Self aware replay game theory

Imagine a game with an usually broad series of outcomes with a huge number of in game characters.

Perhaps at the end of the first playthrough you reflect on the outcomes you experienced. What if you were to simulate the game being played by an AI that perfectly emulated the decision making process you yourself employed when you played the game.

Let’s call that emulation of you, your personal emergent behavior.

What if the game included an end game set of god-mode tools to understand and edit that personal emergent behavior.

Decisions like dialog options, who to fight, who to team up with, who to pursue romantically were all predictable and predestined according to the AI behavior that emulated your playthrough.

Now in editing the core structure of your personal emergent behavior it resimulates the entire game.

Again let’s imagine a game with an incredible amount of disparate outcomes such as some characters die or live, love or hate the player character, etc.

Imagine in editing yourself being simulated in the playing of the game to make decisions according to different rules or priorities.

Imagine if you could then preview the outcomes of that alternate version of yourself by any criteria you could think of.

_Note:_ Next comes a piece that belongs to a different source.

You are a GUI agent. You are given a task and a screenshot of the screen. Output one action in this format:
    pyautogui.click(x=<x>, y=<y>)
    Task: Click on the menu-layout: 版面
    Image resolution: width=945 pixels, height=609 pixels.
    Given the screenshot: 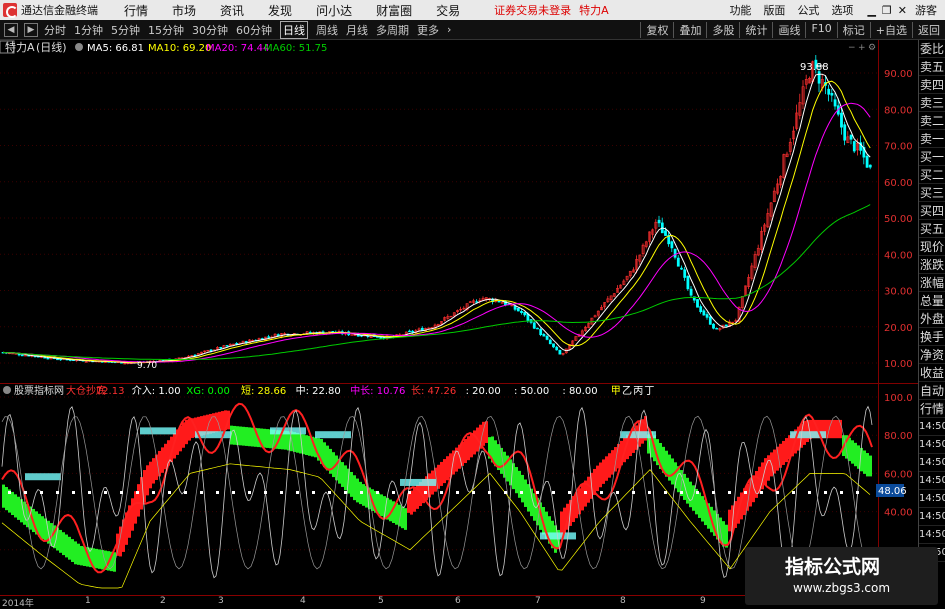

For example you change your personal emergent behavior ai to prioritize saving lives and the outcome does indeed assure none of the characters die.

What if you could then replay the game, BUT the simulated decision making version of yourself that prioritized other characters surviving would tell you what to do in order to assure that result.

Now in your guided playthrough there is no certainty that every single suggestion is required to achieve that outcome, but any decision could be.

I think that would be a fascinating way to replay a game.

Comparing all decision making priorities with all desirable or undesireable outcomes and experiencing the game pursuing or avoiding those paths.

Designing design principles

Designing design principles

Everything can be analyzed from a set or group view. Iteratively both reflectively or predictively.

Good design! What is good design? Well that depends on what your goals are, and then how you rank the priorities of probably a set of goals.

For a lot of artistic mediums, aesthetic effect and conveying themes clearly is top priority, but within games the top of the wanted list is much more contentious.

Easy to learn? Well that can be a trade off with functionality or effectiveness. User error friendly?

I think it’s useful to focus on the defining characteristic of video games which is meaningful choice making in a specific context.

By that central mission, designing game mechanics should be first and foremost enhancing the key decision and not worsening it.

So how is this applied practically? Well things that get in the way are long repetitive animations that occur between user inputs because it creates an artificial window that the user cannot control, but will still contain real time consequences. However animations that give users information ahead of time leading to better or faster user decisions later are great.

But that’s something I needed to figure out because my last several attempts and multidimensional conversations in my dating game have been pretty excessive in animation and not enhancing the gameplay essence which is deciding between options and understanding their different properties and similarities and result effects.